Algumas bebidas energéticas contêm níveis tóxicos de lixívia

Especialistas alertam que pessoas que ingerem bebidas energéticas estão de facto a beber peróxido de hidrogénio diluído.


O peróxido de hidrogénio é um químico comummente encontrado em produtos como lixívia, tintas de cabelo, branqueadores de dentes, sendo também utilizado como anti-séptico. 

Investigadores da Universidade de Monash na Austrália afirmam que os níveis da substância em algumas bebidas podem explicar o aumento da incidência de certos tipos de cancro em indivíduos pertencentes às faixas etárias que mais as consomem. 

Adolescentes e jovem adultos são quem mais ingere este produto e um estudo publicado previamente no British Medical Journal concluiu que os homens consomem mais bebidas energéticas, comparativamente às mulheres.

A professora Louise Bennett, que liderou a pesquisa mais recente realizada na Austrália, afirmou que os índices do químico em algumas destas bebidas são 15 mil vezes mais elevados do que os níveis que o corpo produz naturalmente. 

Sendo que a maioria das pessoas produz menos de 0.0003 mg/k, valor classificado como baixo.

» Enunciado da tarefa: Como fica o trecho do texto sobre bebidas energéticas que começa em "O peróxido de" e termina em "mais as consomem.", se alterar "Investigadores" para "Cientistas"?

» Registos fornecidos:
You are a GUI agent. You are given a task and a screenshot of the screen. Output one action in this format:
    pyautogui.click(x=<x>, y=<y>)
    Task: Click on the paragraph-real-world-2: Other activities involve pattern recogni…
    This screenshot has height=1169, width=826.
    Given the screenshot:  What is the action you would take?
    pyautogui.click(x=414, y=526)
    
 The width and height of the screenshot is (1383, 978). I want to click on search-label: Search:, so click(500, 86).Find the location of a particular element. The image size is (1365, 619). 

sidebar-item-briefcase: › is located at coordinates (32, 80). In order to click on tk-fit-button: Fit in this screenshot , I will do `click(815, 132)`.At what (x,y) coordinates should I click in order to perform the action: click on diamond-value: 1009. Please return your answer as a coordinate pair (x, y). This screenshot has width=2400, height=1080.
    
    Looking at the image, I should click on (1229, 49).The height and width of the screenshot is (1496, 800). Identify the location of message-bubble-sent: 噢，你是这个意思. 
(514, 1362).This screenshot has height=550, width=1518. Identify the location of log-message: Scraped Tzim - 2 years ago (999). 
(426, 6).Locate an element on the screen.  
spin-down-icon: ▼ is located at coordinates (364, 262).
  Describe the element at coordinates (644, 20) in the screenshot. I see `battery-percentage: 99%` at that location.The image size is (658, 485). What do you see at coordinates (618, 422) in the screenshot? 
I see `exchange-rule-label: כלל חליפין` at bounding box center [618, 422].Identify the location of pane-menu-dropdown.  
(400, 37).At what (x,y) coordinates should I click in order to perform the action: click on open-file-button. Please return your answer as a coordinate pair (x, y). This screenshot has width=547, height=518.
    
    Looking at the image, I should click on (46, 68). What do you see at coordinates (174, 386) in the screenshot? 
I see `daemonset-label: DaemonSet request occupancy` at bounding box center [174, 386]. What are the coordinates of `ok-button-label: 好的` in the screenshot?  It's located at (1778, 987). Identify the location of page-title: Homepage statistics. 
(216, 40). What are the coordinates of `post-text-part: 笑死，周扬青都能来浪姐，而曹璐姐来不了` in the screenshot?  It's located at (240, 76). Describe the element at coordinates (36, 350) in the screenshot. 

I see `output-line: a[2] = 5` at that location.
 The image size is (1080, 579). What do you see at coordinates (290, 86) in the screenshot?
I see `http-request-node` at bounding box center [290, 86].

» Resposta escrita:
O peróxido de hidrogénio é um químico comummente encontrado em produtos como lixívia, tintas de cabelo, branqueadores de dentes, sendo também utilizado como anti-séptico. 

Cientistas da Universidade de Monash na Austrália afirmam que os níveis da substância em algumas bebidas podem explicar o aumento da incidência de certos tipos de cancro em indivíduos pertencentes às faixas etárias que mais as consomem.